А попозже, ночью, было слышно, как в городском саду духовой оркестр играл вальс.
— Старинный-старинный! — сказала черненькая скуластенькая альпинистка. — Наверное, еще древнейших времен…
Антонина вымылась с ног до головы под тугим, хлещущим душем, поужинала и заснула каменным сном, а на заре уже сидела рядом с шофером в большом открытом автобусе и, еще сонная, но совершенно бодрая и отдохнувшая, ждала: вот сейчас поедем, начнутся чудеса.
Целый день — от зари до зари — автобус шел по Военно-Грузинской дороге. Сначала не было ничего страшного и ничего красивого, но потом за Ларсом все сделалось иначе.

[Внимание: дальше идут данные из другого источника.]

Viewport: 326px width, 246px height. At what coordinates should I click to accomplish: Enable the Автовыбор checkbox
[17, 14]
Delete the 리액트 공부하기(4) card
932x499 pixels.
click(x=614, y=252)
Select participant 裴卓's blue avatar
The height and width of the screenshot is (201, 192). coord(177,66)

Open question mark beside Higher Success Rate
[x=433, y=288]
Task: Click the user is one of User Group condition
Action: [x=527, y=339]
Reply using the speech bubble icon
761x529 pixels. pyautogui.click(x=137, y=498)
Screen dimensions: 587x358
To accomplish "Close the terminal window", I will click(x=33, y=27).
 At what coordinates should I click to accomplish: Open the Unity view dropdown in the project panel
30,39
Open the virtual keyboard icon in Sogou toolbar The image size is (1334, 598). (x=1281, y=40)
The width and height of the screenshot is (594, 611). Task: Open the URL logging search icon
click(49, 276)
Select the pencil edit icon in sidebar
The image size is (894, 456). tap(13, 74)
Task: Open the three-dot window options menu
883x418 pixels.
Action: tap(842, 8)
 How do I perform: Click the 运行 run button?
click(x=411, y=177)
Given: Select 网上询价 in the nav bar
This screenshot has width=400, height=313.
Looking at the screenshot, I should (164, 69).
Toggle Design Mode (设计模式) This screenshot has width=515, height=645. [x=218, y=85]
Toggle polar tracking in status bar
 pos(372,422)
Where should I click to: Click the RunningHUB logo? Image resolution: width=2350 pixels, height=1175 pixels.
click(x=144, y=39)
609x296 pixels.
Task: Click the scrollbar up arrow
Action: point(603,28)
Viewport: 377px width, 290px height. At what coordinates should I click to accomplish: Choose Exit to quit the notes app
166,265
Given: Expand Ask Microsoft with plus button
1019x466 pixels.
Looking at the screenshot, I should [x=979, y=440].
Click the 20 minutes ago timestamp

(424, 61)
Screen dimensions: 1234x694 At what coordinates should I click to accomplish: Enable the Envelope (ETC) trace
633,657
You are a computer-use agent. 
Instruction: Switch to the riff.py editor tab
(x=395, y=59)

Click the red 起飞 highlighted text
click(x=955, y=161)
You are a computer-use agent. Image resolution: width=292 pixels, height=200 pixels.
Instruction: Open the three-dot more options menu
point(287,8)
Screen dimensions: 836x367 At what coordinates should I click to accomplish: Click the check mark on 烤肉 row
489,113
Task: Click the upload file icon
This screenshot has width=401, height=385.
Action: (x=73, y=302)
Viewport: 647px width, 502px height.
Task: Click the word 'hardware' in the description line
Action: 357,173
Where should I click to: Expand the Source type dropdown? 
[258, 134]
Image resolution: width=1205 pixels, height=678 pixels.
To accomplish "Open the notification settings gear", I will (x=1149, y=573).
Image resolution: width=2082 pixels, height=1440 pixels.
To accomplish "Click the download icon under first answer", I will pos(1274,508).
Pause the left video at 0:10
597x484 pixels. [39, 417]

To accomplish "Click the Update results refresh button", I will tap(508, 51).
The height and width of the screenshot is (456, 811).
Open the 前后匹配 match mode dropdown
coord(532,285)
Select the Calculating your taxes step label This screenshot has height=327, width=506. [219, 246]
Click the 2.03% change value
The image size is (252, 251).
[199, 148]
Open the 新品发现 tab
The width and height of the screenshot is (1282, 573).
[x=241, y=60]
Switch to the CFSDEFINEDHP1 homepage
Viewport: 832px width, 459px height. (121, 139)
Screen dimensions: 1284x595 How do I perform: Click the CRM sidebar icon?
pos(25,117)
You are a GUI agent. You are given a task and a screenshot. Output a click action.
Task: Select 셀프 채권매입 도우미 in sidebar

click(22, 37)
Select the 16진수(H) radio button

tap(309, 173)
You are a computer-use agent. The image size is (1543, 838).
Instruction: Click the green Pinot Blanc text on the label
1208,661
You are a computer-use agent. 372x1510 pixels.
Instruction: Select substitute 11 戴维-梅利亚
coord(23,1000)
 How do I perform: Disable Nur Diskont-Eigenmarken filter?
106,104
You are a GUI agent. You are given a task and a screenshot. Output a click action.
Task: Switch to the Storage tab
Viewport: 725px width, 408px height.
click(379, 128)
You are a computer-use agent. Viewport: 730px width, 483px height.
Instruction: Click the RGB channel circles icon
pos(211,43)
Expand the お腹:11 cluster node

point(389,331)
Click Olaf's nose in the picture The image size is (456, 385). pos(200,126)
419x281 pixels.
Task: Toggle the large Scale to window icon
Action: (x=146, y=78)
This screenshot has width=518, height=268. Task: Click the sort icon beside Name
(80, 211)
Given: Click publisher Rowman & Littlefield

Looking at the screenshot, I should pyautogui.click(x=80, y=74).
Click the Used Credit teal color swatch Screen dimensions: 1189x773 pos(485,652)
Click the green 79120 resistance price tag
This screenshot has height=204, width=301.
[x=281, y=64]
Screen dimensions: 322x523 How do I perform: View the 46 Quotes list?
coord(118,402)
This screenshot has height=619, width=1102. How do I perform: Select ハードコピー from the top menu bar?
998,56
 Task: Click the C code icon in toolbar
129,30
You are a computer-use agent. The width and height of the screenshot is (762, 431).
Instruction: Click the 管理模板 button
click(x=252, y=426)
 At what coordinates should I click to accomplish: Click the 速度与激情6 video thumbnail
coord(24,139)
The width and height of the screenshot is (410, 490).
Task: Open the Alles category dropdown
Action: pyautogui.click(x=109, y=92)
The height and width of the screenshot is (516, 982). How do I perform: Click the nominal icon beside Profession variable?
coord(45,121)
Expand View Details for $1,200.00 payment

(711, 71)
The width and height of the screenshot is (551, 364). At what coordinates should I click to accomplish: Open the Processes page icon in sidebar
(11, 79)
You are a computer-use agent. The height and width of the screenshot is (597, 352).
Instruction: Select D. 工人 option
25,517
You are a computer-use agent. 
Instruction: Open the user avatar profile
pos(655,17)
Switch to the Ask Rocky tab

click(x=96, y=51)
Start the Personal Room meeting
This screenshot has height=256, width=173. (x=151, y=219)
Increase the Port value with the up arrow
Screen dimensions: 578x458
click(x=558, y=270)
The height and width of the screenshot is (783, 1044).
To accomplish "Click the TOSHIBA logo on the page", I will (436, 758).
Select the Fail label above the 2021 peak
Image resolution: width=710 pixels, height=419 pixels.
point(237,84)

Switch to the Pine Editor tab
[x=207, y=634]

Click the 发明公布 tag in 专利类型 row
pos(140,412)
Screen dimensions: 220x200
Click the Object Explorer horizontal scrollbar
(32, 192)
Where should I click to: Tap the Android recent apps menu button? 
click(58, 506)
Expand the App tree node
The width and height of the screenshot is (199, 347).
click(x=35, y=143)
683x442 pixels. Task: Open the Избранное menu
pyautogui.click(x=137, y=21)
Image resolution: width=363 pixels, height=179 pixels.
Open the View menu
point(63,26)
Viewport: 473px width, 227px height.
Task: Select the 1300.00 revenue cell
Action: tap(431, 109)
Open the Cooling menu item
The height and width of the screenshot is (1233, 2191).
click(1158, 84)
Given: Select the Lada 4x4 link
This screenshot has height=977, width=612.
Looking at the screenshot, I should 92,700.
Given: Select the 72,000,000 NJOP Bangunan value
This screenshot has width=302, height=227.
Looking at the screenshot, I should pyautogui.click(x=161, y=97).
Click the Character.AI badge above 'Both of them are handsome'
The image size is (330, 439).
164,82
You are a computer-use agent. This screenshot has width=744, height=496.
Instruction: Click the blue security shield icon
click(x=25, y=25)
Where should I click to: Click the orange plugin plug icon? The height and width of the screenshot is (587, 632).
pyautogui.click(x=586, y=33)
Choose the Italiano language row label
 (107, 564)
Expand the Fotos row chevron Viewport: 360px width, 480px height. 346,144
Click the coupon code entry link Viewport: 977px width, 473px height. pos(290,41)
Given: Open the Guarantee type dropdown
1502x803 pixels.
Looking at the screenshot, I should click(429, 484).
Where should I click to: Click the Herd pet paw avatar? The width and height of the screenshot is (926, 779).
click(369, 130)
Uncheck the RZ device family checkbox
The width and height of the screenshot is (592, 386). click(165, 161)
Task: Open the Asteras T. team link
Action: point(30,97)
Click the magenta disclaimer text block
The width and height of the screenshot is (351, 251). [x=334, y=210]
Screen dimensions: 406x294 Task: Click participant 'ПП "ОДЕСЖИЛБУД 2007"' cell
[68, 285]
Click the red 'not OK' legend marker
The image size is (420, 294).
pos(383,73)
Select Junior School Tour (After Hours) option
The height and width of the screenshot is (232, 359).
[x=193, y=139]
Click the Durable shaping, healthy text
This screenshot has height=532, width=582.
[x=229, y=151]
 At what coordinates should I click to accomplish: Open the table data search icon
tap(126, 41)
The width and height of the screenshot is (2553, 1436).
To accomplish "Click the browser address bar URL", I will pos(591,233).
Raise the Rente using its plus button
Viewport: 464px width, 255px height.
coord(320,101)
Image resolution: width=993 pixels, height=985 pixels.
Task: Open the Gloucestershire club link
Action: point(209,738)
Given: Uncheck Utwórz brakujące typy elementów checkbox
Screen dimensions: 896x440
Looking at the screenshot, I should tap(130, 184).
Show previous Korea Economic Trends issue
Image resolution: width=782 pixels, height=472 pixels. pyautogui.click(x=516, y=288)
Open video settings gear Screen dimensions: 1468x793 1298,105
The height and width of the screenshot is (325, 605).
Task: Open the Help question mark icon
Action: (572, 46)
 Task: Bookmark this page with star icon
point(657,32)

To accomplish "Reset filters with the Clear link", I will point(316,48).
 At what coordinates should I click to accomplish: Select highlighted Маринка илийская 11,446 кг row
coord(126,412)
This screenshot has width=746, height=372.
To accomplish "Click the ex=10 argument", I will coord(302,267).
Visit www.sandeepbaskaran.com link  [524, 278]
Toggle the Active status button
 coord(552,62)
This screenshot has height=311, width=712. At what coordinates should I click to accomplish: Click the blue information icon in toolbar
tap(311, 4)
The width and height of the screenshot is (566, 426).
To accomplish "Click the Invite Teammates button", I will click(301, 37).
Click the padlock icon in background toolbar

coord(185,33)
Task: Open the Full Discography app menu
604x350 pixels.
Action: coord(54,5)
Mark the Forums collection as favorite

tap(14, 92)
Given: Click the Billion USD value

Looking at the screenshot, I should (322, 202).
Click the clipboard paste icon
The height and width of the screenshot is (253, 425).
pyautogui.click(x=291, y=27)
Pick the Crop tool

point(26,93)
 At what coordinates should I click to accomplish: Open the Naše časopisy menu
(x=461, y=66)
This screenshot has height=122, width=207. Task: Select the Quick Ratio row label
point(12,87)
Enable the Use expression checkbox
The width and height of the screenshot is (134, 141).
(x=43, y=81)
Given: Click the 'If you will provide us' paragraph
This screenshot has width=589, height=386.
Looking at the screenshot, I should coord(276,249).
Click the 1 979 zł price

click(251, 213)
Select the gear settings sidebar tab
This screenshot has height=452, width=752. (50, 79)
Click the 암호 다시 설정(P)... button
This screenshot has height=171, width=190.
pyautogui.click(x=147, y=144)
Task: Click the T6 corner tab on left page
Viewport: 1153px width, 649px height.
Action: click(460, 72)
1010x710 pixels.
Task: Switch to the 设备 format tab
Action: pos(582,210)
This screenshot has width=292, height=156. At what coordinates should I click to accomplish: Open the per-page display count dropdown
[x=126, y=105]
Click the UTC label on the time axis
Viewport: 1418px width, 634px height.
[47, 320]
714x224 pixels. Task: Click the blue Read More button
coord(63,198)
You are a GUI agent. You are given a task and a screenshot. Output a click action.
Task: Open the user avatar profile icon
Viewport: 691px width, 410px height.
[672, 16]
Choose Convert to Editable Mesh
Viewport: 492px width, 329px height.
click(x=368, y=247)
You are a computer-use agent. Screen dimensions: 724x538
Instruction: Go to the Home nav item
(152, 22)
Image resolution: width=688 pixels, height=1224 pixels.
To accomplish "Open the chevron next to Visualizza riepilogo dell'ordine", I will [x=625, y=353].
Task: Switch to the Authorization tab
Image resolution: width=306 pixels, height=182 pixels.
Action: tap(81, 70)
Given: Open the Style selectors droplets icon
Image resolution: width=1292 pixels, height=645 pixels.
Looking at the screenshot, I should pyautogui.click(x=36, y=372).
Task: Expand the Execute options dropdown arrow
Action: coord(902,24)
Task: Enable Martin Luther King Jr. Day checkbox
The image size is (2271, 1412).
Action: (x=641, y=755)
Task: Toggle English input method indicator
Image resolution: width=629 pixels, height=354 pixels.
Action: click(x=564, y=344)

Антонина сидела с широко открытыми глазами и не верила, что такое может быть на самом деле, что она видит это не в кинематографе, не во сне… Горы ползли вверх стенами, внизу, уже где-то в пропасти, грохотал Терек, и все в автобусе говорили:
Терек воет, дик и злобен…Потом сделалось холодно, потом все пили нарзан — продавали мальчишки — и Антонина никак не могла поверить, что этот нарзан тут, возле дороги, просто выливается из земли.
— Ну да, — говорил шофер, — даю вам честное слово.
На Крестовом перевале все туристки повизгивали и просили шофера, чтобы он ехал поосторожнее, но он нарочно форсил и рассказывал Антонине, сколько тут ежегодно бывает несчастных случаев и как он сам третьего дня «чуть не загремел смертельным образом».
— Такое наше шоферское дело, — говорил он, косясь на Антонину, — сегодня ты, а завтра я…
Антонина ничему не верила, ей совсем не было страшно, она все время посмеивалась и пела — так чудесно и широко было в ее душе.
После Крестового перевала машина начала спускаться вниз, в тепло, потом в жару — помчалась по узкой, душной дороге. Уже весь автобус пел «По морям, по волнам», все перезнакомились, и после Душета, когда начало смеркаться, все хором декламировали: «На холмах Грузии лежит ночная мгла…»
В Тифлисе было сорок градусов жары. Она опять вымылась под душем, опять переоделась и побежала разыскивать одного из товарищей Альтуса, который должен был ей помочь попасть на поезд «Тифлис — Батум».
Уже была ночь, и вся улица Руставели была полна народу, все в белом, все пили у киосков газированную воду, очень пахло духами — так душатся только на юге; было страшно жарко, и везде в шашлычных и в ресторанчиках играла музыка. Антонина видела, как маленький вагончик взбирается на фуникулер, он весь походил на одну большую электрическую лампочку или на большого светящегося жука, и этот светящийся жук куда-то полз по узенькой, тоже светящейся дорожке — она не знала, что это, ее мучило любопытство, и она спросила у первого же встречного.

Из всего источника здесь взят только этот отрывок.